— Przecież nie do Bonapartego, jenerale? zapytał Dermoncourt.
— Właśnie do niego.
— Ależ nie przyjmie cię.
— Dlaczego?
— Bo za rano.
— To nic nie znaczy.
— Zastaniesz go w łóżku!
— Pewnie.
— Ależ w łóżku, z żoną; kocha ją jak jaki mieszczuch.
— Tem lepiéj... będę kontent że znów zobaczę Józefinę.

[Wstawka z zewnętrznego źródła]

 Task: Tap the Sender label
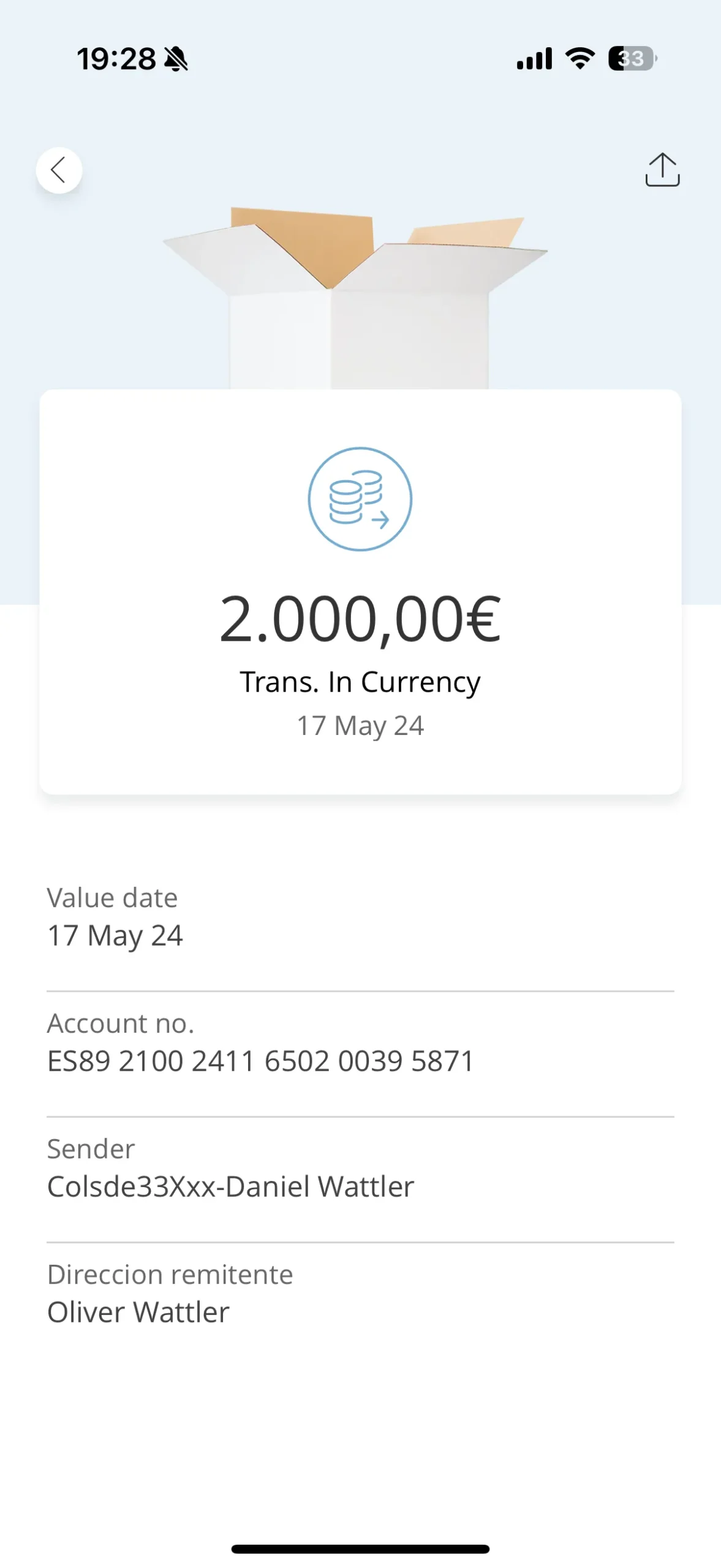(x=91, y=1149)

I ojciec mój pociągnął za sobą Dermoncourta, wpół ciekawego, wpół obawiającego się co zajdzie, wkońcu domyślił się, że ojciec ma prywatne posłuchanie i poszedł z nim.
Rzeczywiście ojciec mój wszedł na boczne schody, wązkim kurytarzem dostał się do małych drzwi, otworzył je, uchylił parawanu i znalazł się wraz z Dermoncourtem w pokoju Bonapartego.
Józefina płakała. Bonaparte ocierał jéj łzy jedną ręką, a drugą, śmiejąc się wybijał marsza.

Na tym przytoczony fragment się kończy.